Economist addresses fiscal concerns

By Jenny White

Stephen Moore, “Wall Street Journal” economic writer, headlined the Illinois Jobs Tour as it stopped on Olivet’s campus to address the economic concerns of Kankakee County residents.

Moore had harsh words for the state of the national government.

“I believe, since the recession hit in 2008, every step taken by Washington has been the wrong thing to do,” he said in the opening of his conversation, “The Illinois Economy: Dead on Arrival.” Audience members applauded their agreement.

Addressing a crowd composed primarily of Tea Party Movement members, Moore and a panel of four other Illinois economic and political figures garnered enthusiasm as they spoke on the national debt problem, which stands around a staggering $14 trillion.

“These numbers are so huge that people cannot comprehend them,” Moore said.

To illustrate an inadequate solution to the debt problem, Moore noted President Obama’s “Millionaire Tax,” announced Sept. 18.

This proposal increases taxes on the wealthy by letting the Bush tax cuts expire.

This tax is also referred to as the “Buffet Rule” after Warren Buffet, an American businessman and investor, who was quoted saying that billionaires have been “coddled” long enough by Congress.

Moore called Buffet a “hypocrite,” and dismissed the millionaire tax proposal as a failure in deficit reduction.

High-income brackets should not be receiving tax increases, as the majority of these people are small business owners, producing 70 percent of all new jobs, according to Moore.

He referred to small business owners as “the backbone of the economy.”

Being an advocate for free enterprise, Moore called it “frightening” that the top 10 percent of earners are paying 67 percent of the income tax, and found it equally frightening that 45 percent of Americans who filled out tax forms actually did not pay anything.

“The problem with non-tax payers is that government becomes free to them, and they expect more from the government for nothing,” Moore said.

As a solution, Moore proposed a flat tax rate of 18 percent for everyone, with no special interest and no deductions. By a show of hands, over half the audience supported his proposal.

Another solution he proposed, which gained about a quarter of the audience’s approval, was the fair tax proposal to abolish income and federal tax all together and add 20 percent to the national sales tax.

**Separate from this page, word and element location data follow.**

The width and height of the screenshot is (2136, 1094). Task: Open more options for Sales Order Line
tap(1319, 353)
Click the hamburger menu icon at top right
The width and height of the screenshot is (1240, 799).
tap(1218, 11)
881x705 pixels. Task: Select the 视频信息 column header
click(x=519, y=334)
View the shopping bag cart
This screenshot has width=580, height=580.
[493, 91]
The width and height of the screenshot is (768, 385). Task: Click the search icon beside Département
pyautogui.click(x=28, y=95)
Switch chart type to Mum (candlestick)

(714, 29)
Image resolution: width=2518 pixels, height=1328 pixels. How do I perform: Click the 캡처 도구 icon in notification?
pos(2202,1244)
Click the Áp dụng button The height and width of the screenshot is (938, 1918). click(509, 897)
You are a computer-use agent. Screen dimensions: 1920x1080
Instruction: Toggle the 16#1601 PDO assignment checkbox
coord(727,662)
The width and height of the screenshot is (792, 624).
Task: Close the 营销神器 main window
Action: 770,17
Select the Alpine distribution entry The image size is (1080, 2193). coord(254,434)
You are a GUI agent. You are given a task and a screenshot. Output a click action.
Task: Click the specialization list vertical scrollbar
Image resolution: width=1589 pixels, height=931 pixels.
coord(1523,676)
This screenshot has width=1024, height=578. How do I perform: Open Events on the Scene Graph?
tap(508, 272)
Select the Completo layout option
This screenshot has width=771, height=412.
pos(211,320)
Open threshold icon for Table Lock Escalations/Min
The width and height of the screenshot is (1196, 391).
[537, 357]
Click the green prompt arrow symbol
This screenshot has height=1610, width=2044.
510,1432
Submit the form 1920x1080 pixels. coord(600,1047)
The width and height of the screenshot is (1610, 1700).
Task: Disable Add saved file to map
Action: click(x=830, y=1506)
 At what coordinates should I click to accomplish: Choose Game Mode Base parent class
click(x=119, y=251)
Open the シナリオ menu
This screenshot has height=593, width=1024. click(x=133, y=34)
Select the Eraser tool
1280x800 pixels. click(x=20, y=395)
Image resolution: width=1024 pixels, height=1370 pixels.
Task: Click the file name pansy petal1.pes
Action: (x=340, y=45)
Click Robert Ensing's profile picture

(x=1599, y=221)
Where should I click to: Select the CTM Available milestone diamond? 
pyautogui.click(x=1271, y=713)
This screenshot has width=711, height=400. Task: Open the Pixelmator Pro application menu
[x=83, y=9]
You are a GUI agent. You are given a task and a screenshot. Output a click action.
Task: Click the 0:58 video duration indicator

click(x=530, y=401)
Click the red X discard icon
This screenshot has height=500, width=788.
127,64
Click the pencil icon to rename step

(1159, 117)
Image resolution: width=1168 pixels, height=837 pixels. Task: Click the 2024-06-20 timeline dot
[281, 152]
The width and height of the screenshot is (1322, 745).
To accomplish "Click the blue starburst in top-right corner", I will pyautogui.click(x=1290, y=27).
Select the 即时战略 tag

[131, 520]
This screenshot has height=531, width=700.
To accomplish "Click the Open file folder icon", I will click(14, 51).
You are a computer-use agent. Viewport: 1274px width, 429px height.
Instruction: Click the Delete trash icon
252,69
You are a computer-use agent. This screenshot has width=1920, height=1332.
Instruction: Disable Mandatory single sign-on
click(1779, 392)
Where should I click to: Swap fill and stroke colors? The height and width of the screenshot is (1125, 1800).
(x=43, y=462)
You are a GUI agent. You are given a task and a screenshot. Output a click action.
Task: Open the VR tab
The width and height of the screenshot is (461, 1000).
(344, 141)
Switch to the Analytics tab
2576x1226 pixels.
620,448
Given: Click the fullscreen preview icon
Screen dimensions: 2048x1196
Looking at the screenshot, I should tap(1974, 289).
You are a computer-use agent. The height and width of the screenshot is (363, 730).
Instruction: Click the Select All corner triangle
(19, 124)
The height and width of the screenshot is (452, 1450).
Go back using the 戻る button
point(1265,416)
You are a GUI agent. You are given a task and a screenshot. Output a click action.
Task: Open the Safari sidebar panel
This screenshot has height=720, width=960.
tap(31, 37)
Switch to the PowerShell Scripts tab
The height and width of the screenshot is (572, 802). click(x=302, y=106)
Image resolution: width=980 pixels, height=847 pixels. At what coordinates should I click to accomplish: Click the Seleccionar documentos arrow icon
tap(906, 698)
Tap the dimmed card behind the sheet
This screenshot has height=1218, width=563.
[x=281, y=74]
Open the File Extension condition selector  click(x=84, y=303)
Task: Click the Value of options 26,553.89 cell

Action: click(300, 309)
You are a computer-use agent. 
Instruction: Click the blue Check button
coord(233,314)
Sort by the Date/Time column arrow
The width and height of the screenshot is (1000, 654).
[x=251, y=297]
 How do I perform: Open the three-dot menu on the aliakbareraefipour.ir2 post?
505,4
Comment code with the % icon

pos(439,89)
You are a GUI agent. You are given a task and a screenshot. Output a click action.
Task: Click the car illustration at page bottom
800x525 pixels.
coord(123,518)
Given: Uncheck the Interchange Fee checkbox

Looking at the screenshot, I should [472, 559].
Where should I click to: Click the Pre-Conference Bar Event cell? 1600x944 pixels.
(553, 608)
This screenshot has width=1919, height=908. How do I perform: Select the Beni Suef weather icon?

When Moore asked the audience if anyone was in support of the tax system as it is, no one responded.

Four other panelists spoke after Moore on different effects of the Illinois economic situation.

Addressing the problem of creating new jobs was Bruce Rauner, the Principal of GTCR, LLC, a Chicago-based private equity firm.
Rauner called the state of Illinois “hostile to business,” and claimed the fundamental problem is that businesses are viewed as a “piggy bank to be broken into and taken from.”

Panelist Marc Levine, a budget and pension expert, spoke on the topic of the national pension problem.

Levine claimed the source of the pension problem is that salaries in Illinois are too high. His proposal was to eliminate the pension system entirely.

The final panelist speaker, Kristina Rasmussen, Executive Vice President of the Illinois Policy Institute, denounced Governor Pat Quinn’s income tax hike.

In an average American’s workday at an average salary, about 60 minutes of money earned goes toward taxes, and this, she claims, is enough.

Rasmussen proposed a repeal to the tax hike and urged the audience to vote in support of the repeal.

In conclusion to the panelists’ speeches, Stephen Moore was re-introduced for final statements.

Moore called the 2009 stimulus package a “failure,” as national unemployment rates were 7.8 percent before the stimulus passed and are currently 9.1 percent, according to the Bureau of Labor Statistics.

“The United States has been the richest in the past because of free enterprise,” Moore concluded. “Once we reform this system, we will see the biggest economic boom in American history.”

0 Comments

  1. It would be nice if Olivet showed some academic fairness and also brought in those who support raising taxes and providing stimulus to boost the economy in order to have an open and honest debate. Unfortunately, Olivet isn’t known for its balance of viewpoints.